“Too often unused prescription drugs find their way into the wrong hands,” said Fort Thomas Police Officer, Sean Donelan. “That’s dangerous and often tragic. This event gives people the opportunity to turn in their prescription drugs safely and anonymously.”
Leftover or expired drugs can be harmful in a variety of ways:
- Out-of-date medications can degrade and lose their effectiveness.
- They can pose environmental pollution to water supplies if disposed of improperly.
- They can be accidently ingested by children, stolen, misused and abused.
According to the 2017 National Survey on Drug Use and Health, 6 million Americans abused controlled prescription drugs. The study shows that a majority of abused prescription drugs were obtained from family and friends, often from the home medicine cabinet.
“Cleaning out old prescription drugs from medicine cabinets, kitchen drawers and beside tables can help reduce the diversion, misuse and abuse of these substances, including opioid painkillers,” said Donelan.

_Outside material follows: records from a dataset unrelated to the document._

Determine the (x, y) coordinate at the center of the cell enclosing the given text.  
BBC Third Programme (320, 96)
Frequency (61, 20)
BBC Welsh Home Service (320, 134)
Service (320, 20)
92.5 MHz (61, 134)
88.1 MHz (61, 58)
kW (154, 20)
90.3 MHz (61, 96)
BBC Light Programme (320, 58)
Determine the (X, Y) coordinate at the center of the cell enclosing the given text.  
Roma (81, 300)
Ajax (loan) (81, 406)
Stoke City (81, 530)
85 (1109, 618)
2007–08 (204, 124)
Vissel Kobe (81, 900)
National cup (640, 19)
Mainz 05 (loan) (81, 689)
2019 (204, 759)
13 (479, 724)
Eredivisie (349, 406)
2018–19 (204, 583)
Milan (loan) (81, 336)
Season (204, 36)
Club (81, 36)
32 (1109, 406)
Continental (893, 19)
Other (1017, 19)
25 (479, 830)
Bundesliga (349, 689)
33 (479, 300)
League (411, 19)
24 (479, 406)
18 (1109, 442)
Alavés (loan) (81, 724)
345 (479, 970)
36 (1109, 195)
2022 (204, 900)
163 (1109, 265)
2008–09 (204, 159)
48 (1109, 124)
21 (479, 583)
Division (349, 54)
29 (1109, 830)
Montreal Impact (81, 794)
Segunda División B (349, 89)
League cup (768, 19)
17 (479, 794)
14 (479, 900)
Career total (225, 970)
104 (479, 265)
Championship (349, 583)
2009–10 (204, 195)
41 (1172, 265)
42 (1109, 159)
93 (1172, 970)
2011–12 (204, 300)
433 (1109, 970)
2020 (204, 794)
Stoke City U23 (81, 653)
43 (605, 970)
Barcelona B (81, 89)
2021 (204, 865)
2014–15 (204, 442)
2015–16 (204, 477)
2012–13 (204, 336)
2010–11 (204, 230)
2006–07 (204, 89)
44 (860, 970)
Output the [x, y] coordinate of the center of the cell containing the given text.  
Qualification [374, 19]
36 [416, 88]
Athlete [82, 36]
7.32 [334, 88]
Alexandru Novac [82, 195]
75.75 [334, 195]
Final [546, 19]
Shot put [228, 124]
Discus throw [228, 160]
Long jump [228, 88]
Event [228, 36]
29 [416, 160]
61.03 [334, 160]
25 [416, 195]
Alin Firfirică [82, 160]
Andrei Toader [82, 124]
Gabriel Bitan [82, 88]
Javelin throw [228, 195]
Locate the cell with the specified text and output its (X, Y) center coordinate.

In 2018, citizens across the U.S. safely disposed of nearly 930 tons of unneeded medications during National Prescription Drug Take Back Day. Since the inception of the program in 2003, Kentucky has collected 135,143 pounds of unwanted/unused prescription drugs.
●Participants may dispose of medication in its original container or by removing the medication from its container and disposing of it directly into the disposal box located at the drop off location.
●All solid dosage pharmaceutical products and liquids in consumer containers will be accepted. Liquid products, such as cough syrup, should remain sealed in original containers. The depositor should ensure that the cap is tightly sealed to prevent leakage.
●Intravenous solutions, injectables and syringes will not be accepted due to potential hazard posed by blood-borne pathogens.
●Illicit substances such as marijuana or methamphetamine are not a part of this initiative and should not be placed in collection containers.